[Records from a data source]

▬▬▬

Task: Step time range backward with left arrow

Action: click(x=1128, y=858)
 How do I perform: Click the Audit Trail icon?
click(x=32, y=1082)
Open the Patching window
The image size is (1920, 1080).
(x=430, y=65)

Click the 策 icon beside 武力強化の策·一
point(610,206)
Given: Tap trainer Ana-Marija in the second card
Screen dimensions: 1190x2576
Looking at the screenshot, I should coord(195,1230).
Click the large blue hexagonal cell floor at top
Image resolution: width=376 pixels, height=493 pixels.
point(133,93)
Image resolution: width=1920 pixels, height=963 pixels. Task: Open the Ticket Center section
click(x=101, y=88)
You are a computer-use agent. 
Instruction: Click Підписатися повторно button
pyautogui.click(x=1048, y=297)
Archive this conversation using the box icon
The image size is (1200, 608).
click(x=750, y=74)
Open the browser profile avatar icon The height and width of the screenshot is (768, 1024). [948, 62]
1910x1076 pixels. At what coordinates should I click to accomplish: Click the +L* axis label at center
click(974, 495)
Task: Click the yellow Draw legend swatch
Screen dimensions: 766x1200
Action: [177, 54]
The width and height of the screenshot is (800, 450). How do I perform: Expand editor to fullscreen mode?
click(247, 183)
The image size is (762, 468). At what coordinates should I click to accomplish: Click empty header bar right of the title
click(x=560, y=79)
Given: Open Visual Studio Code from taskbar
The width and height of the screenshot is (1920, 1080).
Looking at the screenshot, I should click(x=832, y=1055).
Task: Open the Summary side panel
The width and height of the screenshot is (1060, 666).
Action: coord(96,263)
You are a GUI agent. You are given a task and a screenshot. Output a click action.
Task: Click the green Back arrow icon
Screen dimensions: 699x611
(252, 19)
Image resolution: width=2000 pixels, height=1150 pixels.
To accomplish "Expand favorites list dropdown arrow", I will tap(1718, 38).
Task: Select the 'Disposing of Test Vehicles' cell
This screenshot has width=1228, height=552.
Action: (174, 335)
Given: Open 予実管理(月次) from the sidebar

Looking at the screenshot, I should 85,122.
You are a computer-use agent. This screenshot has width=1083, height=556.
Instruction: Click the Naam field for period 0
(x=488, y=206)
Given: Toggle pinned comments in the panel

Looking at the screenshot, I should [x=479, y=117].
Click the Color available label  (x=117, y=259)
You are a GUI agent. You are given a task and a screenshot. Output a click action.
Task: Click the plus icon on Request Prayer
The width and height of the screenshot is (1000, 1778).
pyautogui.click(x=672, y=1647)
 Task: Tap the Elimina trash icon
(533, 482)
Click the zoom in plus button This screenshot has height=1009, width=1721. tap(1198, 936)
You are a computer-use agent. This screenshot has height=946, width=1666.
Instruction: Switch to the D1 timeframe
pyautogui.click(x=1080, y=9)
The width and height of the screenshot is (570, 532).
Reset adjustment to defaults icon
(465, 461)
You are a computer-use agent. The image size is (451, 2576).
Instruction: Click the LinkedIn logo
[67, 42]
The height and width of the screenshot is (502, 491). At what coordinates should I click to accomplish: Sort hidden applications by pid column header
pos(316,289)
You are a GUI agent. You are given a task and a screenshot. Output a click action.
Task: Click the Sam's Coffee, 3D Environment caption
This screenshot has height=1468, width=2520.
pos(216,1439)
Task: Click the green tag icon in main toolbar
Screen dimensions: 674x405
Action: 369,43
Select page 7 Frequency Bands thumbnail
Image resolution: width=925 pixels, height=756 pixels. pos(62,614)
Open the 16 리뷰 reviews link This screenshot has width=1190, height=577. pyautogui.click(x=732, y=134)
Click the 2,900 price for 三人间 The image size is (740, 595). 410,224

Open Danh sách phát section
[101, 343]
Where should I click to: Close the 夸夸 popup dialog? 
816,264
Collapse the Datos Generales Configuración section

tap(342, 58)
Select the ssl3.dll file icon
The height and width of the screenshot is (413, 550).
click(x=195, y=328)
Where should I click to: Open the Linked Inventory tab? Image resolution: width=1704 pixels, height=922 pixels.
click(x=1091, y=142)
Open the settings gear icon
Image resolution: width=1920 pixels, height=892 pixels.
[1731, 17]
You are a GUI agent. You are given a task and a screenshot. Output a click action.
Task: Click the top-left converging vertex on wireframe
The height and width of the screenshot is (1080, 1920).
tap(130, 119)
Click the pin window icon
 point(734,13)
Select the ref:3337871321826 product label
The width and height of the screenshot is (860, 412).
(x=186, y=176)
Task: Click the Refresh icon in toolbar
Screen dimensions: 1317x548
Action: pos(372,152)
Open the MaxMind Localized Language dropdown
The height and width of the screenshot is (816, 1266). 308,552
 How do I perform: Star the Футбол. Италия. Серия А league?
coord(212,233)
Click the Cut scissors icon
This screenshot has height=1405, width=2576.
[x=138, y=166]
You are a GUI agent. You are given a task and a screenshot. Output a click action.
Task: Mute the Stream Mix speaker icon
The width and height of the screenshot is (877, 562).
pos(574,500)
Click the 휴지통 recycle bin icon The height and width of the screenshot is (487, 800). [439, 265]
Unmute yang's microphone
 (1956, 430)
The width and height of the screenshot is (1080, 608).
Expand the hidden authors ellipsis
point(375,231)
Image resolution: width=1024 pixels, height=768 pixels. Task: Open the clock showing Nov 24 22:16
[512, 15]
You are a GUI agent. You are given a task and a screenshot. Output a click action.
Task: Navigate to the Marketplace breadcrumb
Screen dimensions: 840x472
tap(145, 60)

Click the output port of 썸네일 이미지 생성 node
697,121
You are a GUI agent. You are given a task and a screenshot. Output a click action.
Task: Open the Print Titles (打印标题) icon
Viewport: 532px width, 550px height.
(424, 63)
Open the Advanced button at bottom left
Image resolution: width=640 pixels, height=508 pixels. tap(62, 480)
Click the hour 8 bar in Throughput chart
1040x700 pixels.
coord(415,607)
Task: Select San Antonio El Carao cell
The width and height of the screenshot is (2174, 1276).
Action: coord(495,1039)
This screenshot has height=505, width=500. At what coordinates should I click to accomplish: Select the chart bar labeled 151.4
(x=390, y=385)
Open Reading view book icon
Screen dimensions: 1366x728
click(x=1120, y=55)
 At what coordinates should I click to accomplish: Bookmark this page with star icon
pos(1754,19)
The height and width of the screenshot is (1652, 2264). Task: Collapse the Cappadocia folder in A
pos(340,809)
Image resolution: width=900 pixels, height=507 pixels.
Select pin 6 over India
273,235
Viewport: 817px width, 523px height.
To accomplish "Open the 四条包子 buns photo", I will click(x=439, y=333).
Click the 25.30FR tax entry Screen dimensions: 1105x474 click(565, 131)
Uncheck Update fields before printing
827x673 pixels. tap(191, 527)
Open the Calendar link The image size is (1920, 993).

▬▬▬

The exercise >> Reproduce every one of the items above word for word, leaving nothing out and changing nothing.

Task response >>
Task: Step time range backward with left arrow

Action: click(x=1128, y=858)
 How do I perform: Click the Audit Trail icon?
click(x=32, y=1082)
Open the Patching window
The image size is (1920, 1080).
(x=430, y=65)

Click the 策 icon beside 武力強化の策·一
point(610,206)
Given: Tap trainer Ana-Marija in the second card
Screen dimensions: 1190x2576
Looking at the screenshot, I should coord(195,1230).
Click the large blue hexagonal cell floor at top
Image resolution: width=376 pixels, height=493 pixels.
point(133,93)
Image resolution: width=1920 pixels, height=963 pixels. Task: Open the Ticket Center section
click(x=101, y=88)
You are a computer-use agent. 
Instruction: Click Підписатися повторно button
pyautogui.click(x=1048, y=297)
Archive this conversation using the box icon
The image size is (1200, 608).
click(x=750, y=74)
Open the browser profile avatar icon The height and width of the screenshot is (768, 1024). [948, 62]
1910x1076 pixels. At what coordinates should I click to accomplish: Click the +L* axis label at center
click(974, 495)
Task: Click the yellow Draw legend swatch
Screen dimensions: 766x1200
Action: [177, 54]
The width and height of the screenshot is (800, 450). How do I perform: Expand editor to fullscreen mode?
click(247, 183)
The image size is (762, 468). At what coordinates should I click to accomplish: Click empty header bar right of the title
click(x=560, y=79)
Given: Open Visual Studio Code from taskbar
The width and height of the screenshot is (1920, 1080).
Looking at the screenshot, I should click(x=832, y=1055).
Task: Open the Summary side panel
The width and height of the screenshot is (1060, 666).
Action: coord(96,263)
You are a GUI agent. You are given a task and a screenshot. Output a click action.
Task: Click the green Back arrow icon
Screen dimensions: 699x611
(252, 19)
Image resolution: width=2000 pixels, height=1150 pixels.
To accomplish "Expand favorites list dropdown arrow", I will tap(1718, 38).
Task: Select the 'Disposing of Test Vehicles' cell
This screenshot has width=1228, height=552.
Action: (174, 335)
Given: Open 予実管理(月次) from the sidebar

Looking at the screenshot, I should 85,122.
You are a computer-use agent. This screenshot has width=1083, height=556.
Instruction: Click the Naam field for period 0
(x=488, y=206)
Given: Toggle pinned comments in the panel

Looking at the screenshot, I should [x=479, y=117].
Click the Color available label  (x=117, y=259)
You are a GUI agent. You are given a task and a screenshot. Output a click action.
Task: Click the plus icon on Request Prayer
The width and height of the screenshot is (1000, 1778).
pyautogui.click(x=672, y=1647)
 Task: Tap the Elimina trash icon
(533, 482)
Click the zoom in plus button This screenshot has height=1009, width=1721. tap(1198, 936)
You are a computer-use agent. This screenshot has height=946, width=1666.
Instruction: Switch to the D1 timeframe
pyautogui.click(x=1080, y=9)
The width and height of the screenshot is (570, 532).
Reset adjustment to defaults icon
(465, 461)
You are a computer-use agent. The image size is (451, 2576).
Instruction: Click the LinkedIn logo
[67, 42]
The height and width of the screenshot is (502, 491). At what coordinates should I click to accomplish: Sort hidden applications by pid column header
pos(316,289)
You are a GUI agent. You are given a task and a screenshot. Output a click action.
Task: Click the Sam's Coffee, 3D Environment caption
This screenshot has height=1468, width=2520.
pos(216,1439)
Task: Click the green tag icon in main toolbar
Screen dimensions: 674x405
Action: 369,43
Select page 7 Frequency Bands thumbnail
Image resolution: width=925 pixels, height=756 pixels. pos(62,614)
Open the 16 리뷰 reviews link This screenshot has width=1190, height=577. pyautogui.click(x=732, y=134)
Click the 2,900 price for 三人间 The image size is (740, 595). 410,224

Open Danh sách phát section
[101, 343]
Where should I click to: Close the 夸夸 popup dialog? 
816,264
Collapse the Datos Generales Configuración section

tap(342, 58)
Select the ssl3.dll file icon
The height and width of the screenshot is (413, 550).
click(x=195, y=328)
Where should I click to: Open the Linked Inventory tab? Image resolution: width=1704 pixels, height=922 pixels.
click(x=1091, y=142)
Open the settings gear icon
Image resolution: width=1920 pixels, height=892 pixels.
[1731, 17]
You are a GUI agent. You are given a task and a screenshot. Output a click action.
Task: Click the top-left converging vertex on wireframe
The height and width of the screenshot is (1080, 1920).
tap(130, 119)
Click the pin window icon
 point(734,13)
Select the ref:3337871321826 product label
The width and height of the screenshot is (860, 412).
(x=186, y=176)
Task: Click the Refresh icon in toolbar
Screen dimensions: 1317x548
Action: pos(372,152)
Open the MaxMind Localized Language dropdown
The height and width of the screenshot is (816, 1266). 308,552
 How do I perform: Star the Футбол. Италия. Серия А league?
coord(212,233)
Click the Cut scissors icon
This screenshot has height=1405, width=2576.
[x=138, y=166]
You are a GUI agent. You are given a task and a screenshot. Output a click action.
Task: Mute the Stream Mix speaker icon
The width and height of the screenshot is (877, 562).
pos(574,500)
Click the 휴지통 recycle bin icon The height and width of the screenshot is (487, 800). [439, 265]
Unmute yang's microphone
 (1956, 430)
The width and height of the screenshot is (1080, 608).
Expand the hidden authors ellipsis
point(375,231)
Image resolution: width=1024 pixels, height=768 pixels. Task: Open the clock showing Nov 24 22:16
[512, 15]
You are a GUI agent. You are given a task and a screenshot. Output a click action.
Task: Navigate to the Marketplace breadcrumb
Screen dimensions: 840x472
tap(145, 60)

Click the output port of 썸네일 이미지 생성 node
697,121
You are a GUI agent. You are given a task and a screenshot. Output a click action.
Task: Open the Print Titles (打印标题) icon
Viewport: 532px width, 550px height.
(424, 63)
Open the Advanced button at bottom left
Image resolution: width=640 pixels, height=508 pixels. tap(62, 480)
Click the hour 8 bar in Throughput chart
1040x700 pixels.
coord(415,607)
Task: Select San Antonio El Carao cell
The width and height of the screenshot is (2174, 1276).
Action: coord(495,1039)
This screenshot has height=505, width=500. At what coordinates should I click to accomplish: Select the chart bar labeled 151.4
(x=390, y=385)
Open Reading view book icon
Screen dimensions: 1366x728
click(x=1120, y=55)
 At what coordinates should I click to accomplish: Bookmark this page with star icon
pos(1754,19)
The height and width of the screenshot is (1652, 2264). Task: Collapse the Cappadocia folder in A
pos(340,809)
Image resolution: width=900 pixels, height=507 pixels.
Select pin 6 over India
273,235
Viewport: 817px width, 523px height.
To accomplish "Open the 四条包子 buns photo", I will click(x=439, y=333).
Click the 25.30FR tax entry Screen dimensions: 1105x474 click(565, 131)
Uncheck Update fields before printing
827x673 pixels. tap(191, 527)
Open the Calendar link The image size is (1920, 993).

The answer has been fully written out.